We read a lot today about sexism. I tend to look at it from a woman’s perspective – and there’s no question that such misogyny exists. But prejudice cut both ways. Whilst waving the banner for equality, I wonder if we practise something very different. Are we emasculating the very men we’re telling to grow up?
It seems to me that we’re part of a culture that continually puts men down. Get a group of women together and it’s not long before we start complaining about our partners. The stupid things they say. How useless they are around the house. Men, huh? Unless we tell them what to do, they’ll merge into the sofa. Or disappear under Dorito mountain.
On television too, men are usually portrayed as ignorant, lazy and clueless. The hapless husband in the washing powder ads or sitcoms. The desperate, sex-obsessed singles driven by beer and hormones. Lovable but useless. Or sexy, but reassuringly thick. They’re ugly and they smell. Or they’re big girls who spend hours manscaping in front of the mirror.
Of course, men are too preoccupied with breasts to notice what’s happening. And even if they did, who would they talk to? 24 per cent fewer men than women confide in their friends. Yet 2.7 million men in England have a mental health problem. They’ve got two models – the strong silent type who wrestles bears, not demons. Or the lovable rogue, with kebabs for brains, bumbling merrily from one scrape to another. Little wonder 5 per cent of men experience suicidal thoughts compared to 2 per cent of women. After all, therapy is for girls.
Listen to the media and we women have the monopoly on depression and eating disorders too. 66 per cent of Englishmen are overweight. But that’s just lack of self-control, right? Men don’t comfort-eat. They play rugby and go to work. In modern society, for a man to be, he has to do. That’s a problem when you’re made redundant – not just in the office, but the bedroom and kitchen too. Men are 4 times more likely to go off sick with stress. 20 per cent of men take two days off a month. But don’t waste your sympathy – laziness, that’s all it is. Left to their own devices, they’d sit at home all day, scratching themselves and throwing popcorn at Jeremy Clarkson.

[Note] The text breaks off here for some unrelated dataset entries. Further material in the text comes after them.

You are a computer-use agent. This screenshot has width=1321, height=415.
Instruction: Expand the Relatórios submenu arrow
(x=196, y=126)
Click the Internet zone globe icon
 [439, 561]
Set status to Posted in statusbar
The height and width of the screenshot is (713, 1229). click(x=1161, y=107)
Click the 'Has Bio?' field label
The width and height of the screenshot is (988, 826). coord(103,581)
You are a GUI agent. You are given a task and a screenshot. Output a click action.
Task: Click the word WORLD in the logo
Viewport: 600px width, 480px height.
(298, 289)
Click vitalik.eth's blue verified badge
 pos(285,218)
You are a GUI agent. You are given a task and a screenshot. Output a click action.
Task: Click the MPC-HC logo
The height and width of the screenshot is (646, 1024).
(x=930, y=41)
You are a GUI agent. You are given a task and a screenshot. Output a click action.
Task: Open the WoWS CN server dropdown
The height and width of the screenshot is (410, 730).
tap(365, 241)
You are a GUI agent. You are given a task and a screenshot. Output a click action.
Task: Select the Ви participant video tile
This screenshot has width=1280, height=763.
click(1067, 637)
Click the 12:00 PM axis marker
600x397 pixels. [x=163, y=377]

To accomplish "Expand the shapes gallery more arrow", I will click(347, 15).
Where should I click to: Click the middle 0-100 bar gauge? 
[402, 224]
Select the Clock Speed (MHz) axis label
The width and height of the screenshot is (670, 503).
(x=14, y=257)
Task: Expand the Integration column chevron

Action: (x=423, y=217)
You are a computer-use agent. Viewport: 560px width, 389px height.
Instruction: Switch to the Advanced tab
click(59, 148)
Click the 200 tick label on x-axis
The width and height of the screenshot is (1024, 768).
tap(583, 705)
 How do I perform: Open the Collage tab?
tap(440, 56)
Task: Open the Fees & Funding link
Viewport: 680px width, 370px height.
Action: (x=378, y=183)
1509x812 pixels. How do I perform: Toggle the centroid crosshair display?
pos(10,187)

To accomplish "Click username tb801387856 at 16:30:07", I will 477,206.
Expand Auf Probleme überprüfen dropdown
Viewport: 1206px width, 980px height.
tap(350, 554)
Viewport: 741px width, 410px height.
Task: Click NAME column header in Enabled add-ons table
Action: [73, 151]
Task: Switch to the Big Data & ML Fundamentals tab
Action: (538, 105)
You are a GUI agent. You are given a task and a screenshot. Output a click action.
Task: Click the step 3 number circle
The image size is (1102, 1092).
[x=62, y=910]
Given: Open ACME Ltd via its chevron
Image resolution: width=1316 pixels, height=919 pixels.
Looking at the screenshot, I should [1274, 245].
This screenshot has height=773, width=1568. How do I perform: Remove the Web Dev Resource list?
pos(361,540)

If you look at successful advertising aimed at men, you’ll spot a common thread. Much of it taps into anxiety about what it means to be a man. It offers men the things they feel are missing. Identity. Stability. Strength. Purpose. There’s the award-winning Old Spice campaign – ‘Smell like a Man, Man’. French Connection’s ‘Manifesto’. The Dockers slogan ‘You’re not a fellow, chap, dude, cat, gent or bro – face it, you’re a man’. Check out this link for a few more.
It used to be thought that men ruled the world. Men earned the most, men made the decisions, men knew who they were and men knew they were going. Much has changed since then – some of it for the better. Yet whilst with one hand we’re pushing them to step up, with another we’re dragging them down.